The Prophet Martin Luther King, Jr:: A ReAwakening

"We as a nation must undergo a radical revolution of values."

Today (April 4, 2018) is the 50th anniversary of the death -- the murder, to be honest -- of Dr. Martin Luther King. To honor, reawaken, and renew the wisdom he taught, two cantors have created Haftarot -- the prophetc passages chanted on every Shabbat in Jewish congregations -- that are woven from his prophetic teachings and chanted according to haftarah melodies.

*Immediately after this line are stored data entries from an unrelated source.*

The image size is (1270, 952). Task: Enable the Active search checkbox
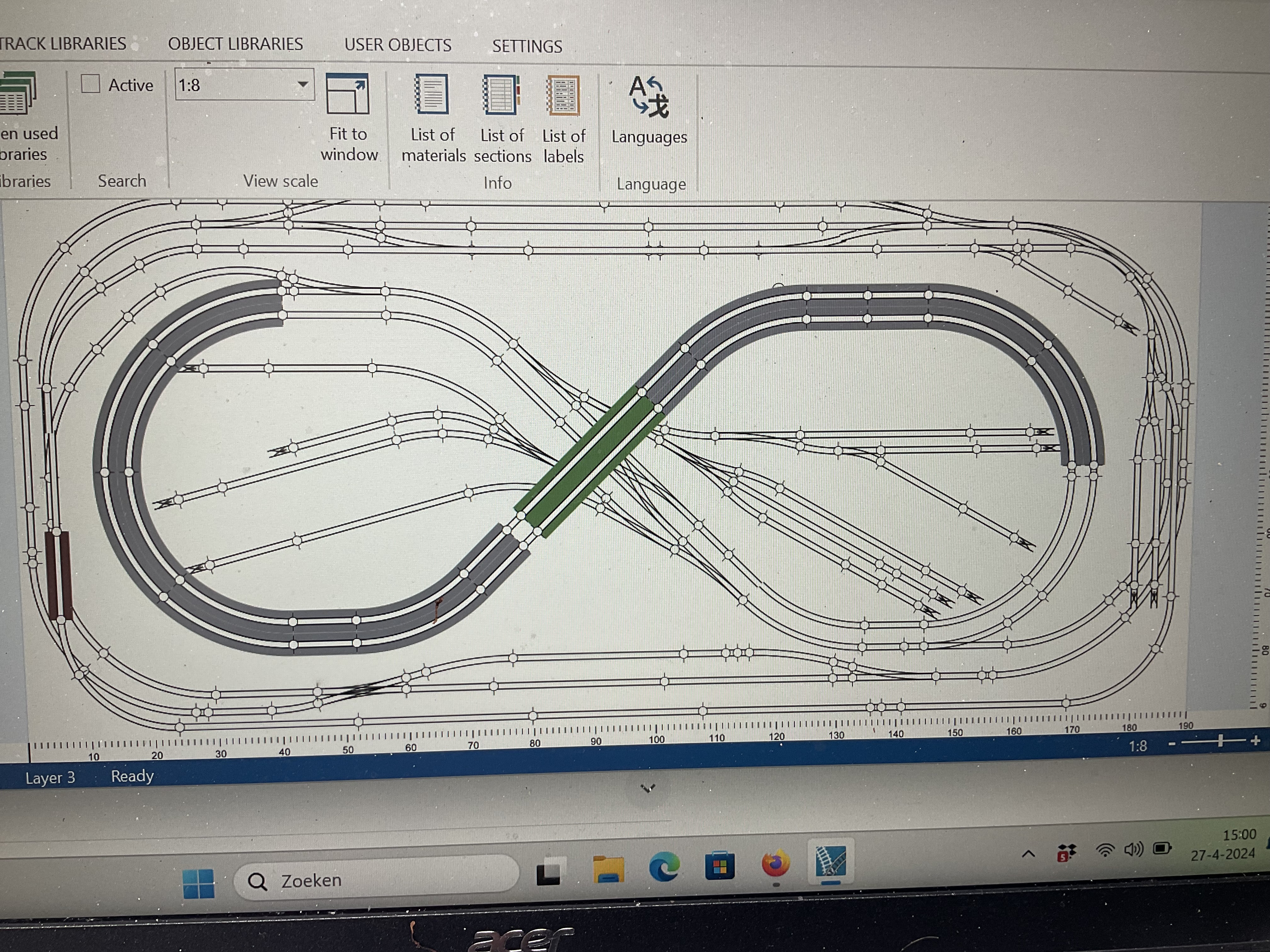tap(91, 84)
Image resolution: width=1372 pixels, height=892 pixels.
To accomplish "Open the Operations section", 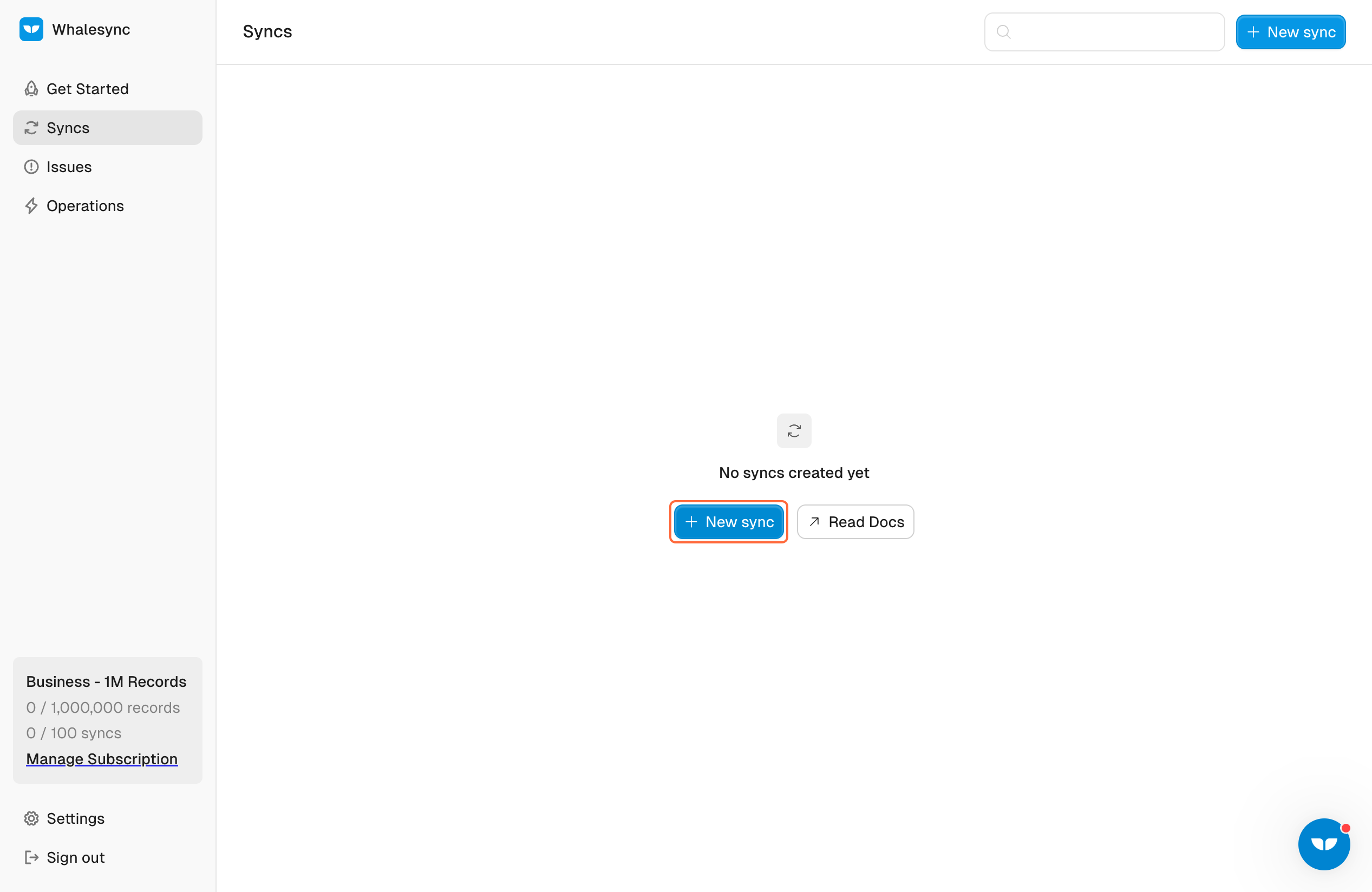I will tap(86, 206).
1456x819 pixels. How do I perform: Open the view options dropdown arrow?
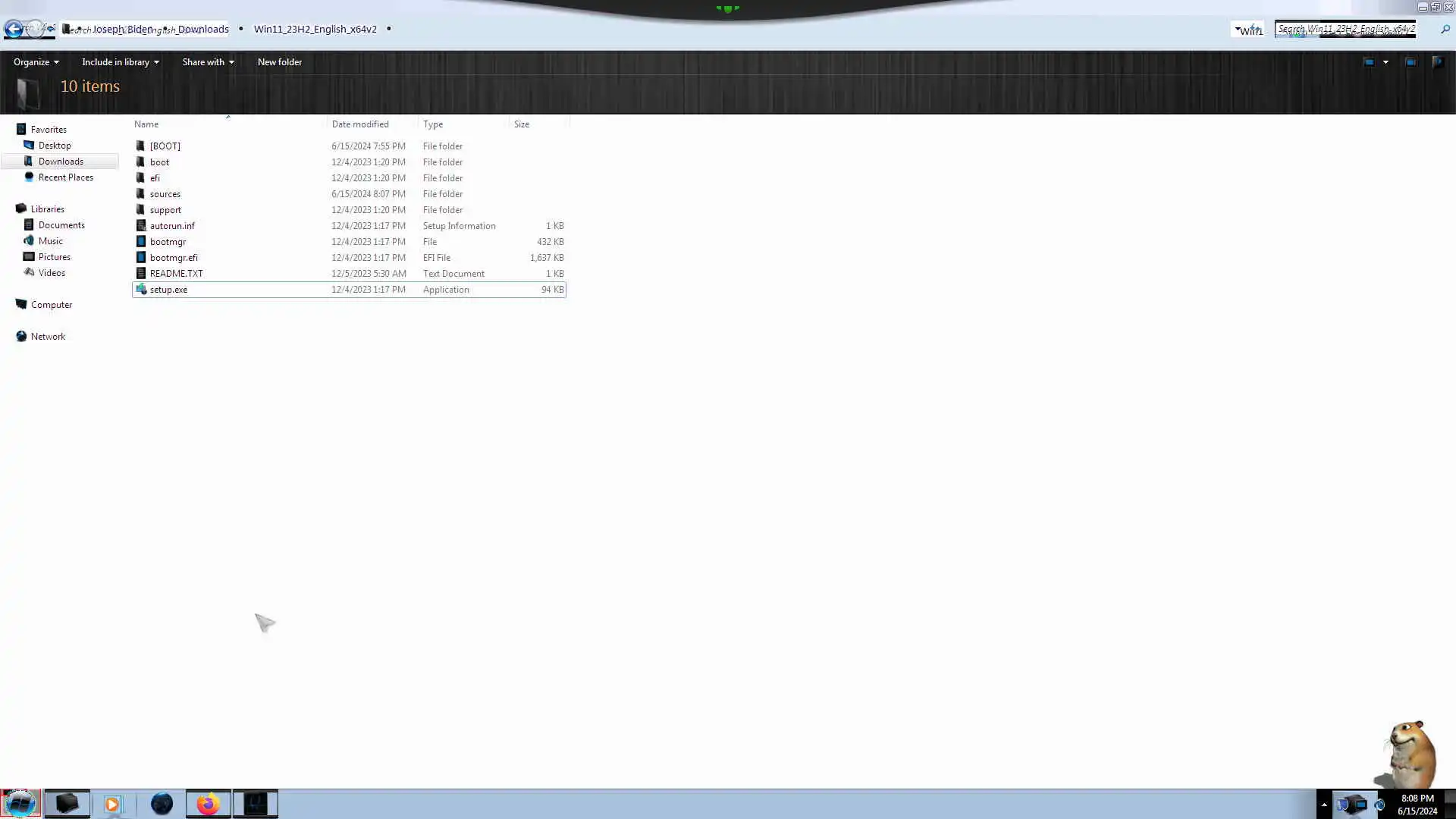[x=1385, y=62]
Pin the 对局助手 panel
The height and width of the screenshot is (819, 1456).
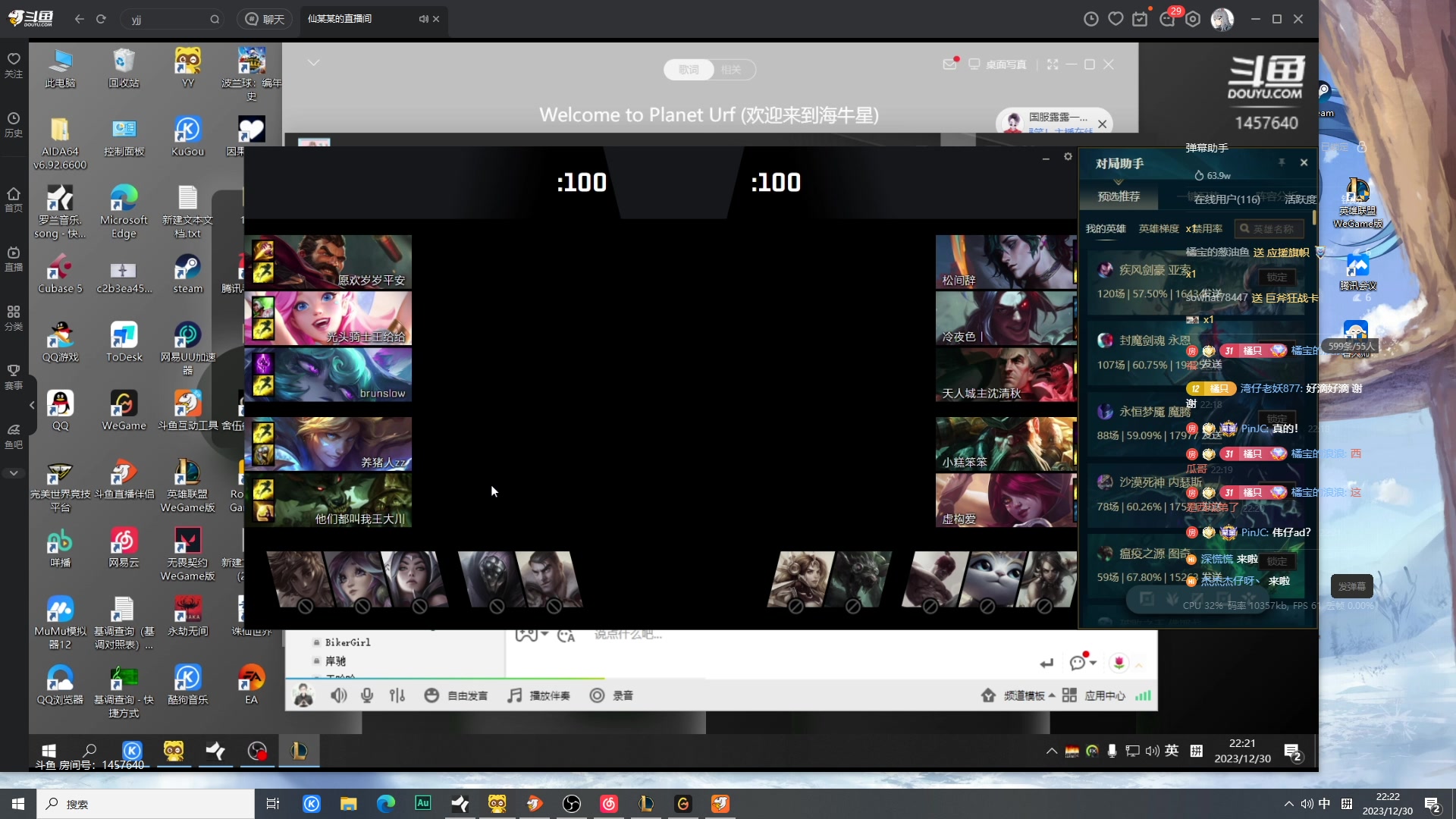[1282, 162]
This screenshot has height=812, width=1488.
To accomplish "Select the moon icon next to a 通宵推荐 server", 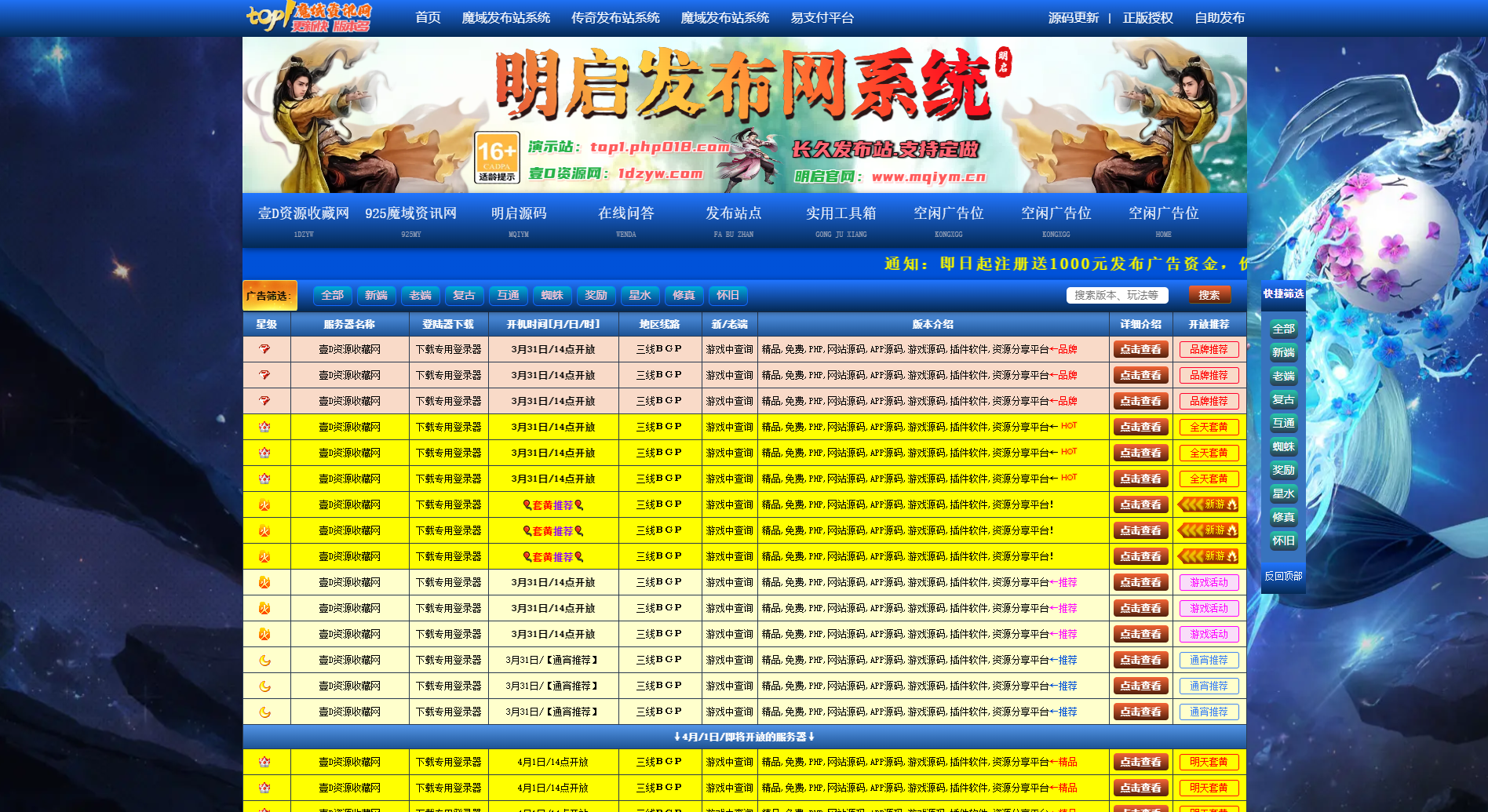I will click(266, 660).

One, woven of passages from his speech “Beyond Vietnam,” has been chanted by Cantor Abbe Lyons. Both her chanted recitation  and her annotated text, with trope marks, can be found here:


 The other, by Hazzan Jack Kessler, is woven of passages from several different speeches by Dr. King. Both trope-marked text and his chant of the Haftarah can be found here:


“We as a nation must undergo a radical revolution of values. We must rapidly begin the shift from a ‘thing-oriented’ society to a ‘person-oriented’ society. When machines and computers, profit motives and property rights are considered more important than people, the giant triplets of racism, materialism, and militarism are incapable of being conquered.“

(Dr. Martin  Luther King, "Beyond Vietnam: A Time to Break Silence,” April 4, 1967)


"A genuine revolution of values means in the final analysis that our loyalties must become ecumenical rather than sectional. Every nation must now develop an overriding loyalty to humankind as a whole in order to preserve the best in their individual societies.

“This call for a world-wide fellowship that lifts neighborly concern beyond one's tribe, race, class and nation is in reality a call for an all-embracing and unconditional love for all life.

“Love has now become an absolute necessity for the survival of humanity.

“We can no longer afford to worship the god of hate or bow before the altar of retaliation. History is cluttered with the wreckage of nations and individuals that pursued this self-defeating path of hate.

“We are confronted with the fierce urgency of now.”

                                                                        (MLK, “Beyond Vietnam,  April 4, 1967)



“The issue is the refusal of Memphis to be fair and honest in its dealings with its public servants, who happen to be sanitation workers. One thousand, three hundred sanitation workers are on strike. Now we're going to march again, and force everybody to see that there are thirteen hundred of God's children here suffering, sometimes going hungry, going through dark and dreary nights wondering how this thing is going to come out. And we've got to say to the nation: We know how it's coming out. For when people get caught up with that which is right and they are willing to sacrifice for it, there is no stopping point short of victory.”

                                                                        (MLK in Memphis, April 3, 1968)


I have been to the mountaintop. … I just want to do God’s will. And He’s allowed me to go up to the mountain. And I’ve looked over. And I’ve seen the Promised Land. I may not get there with you. But I want you to know tonight, that we, as a people, will get to the promised land!”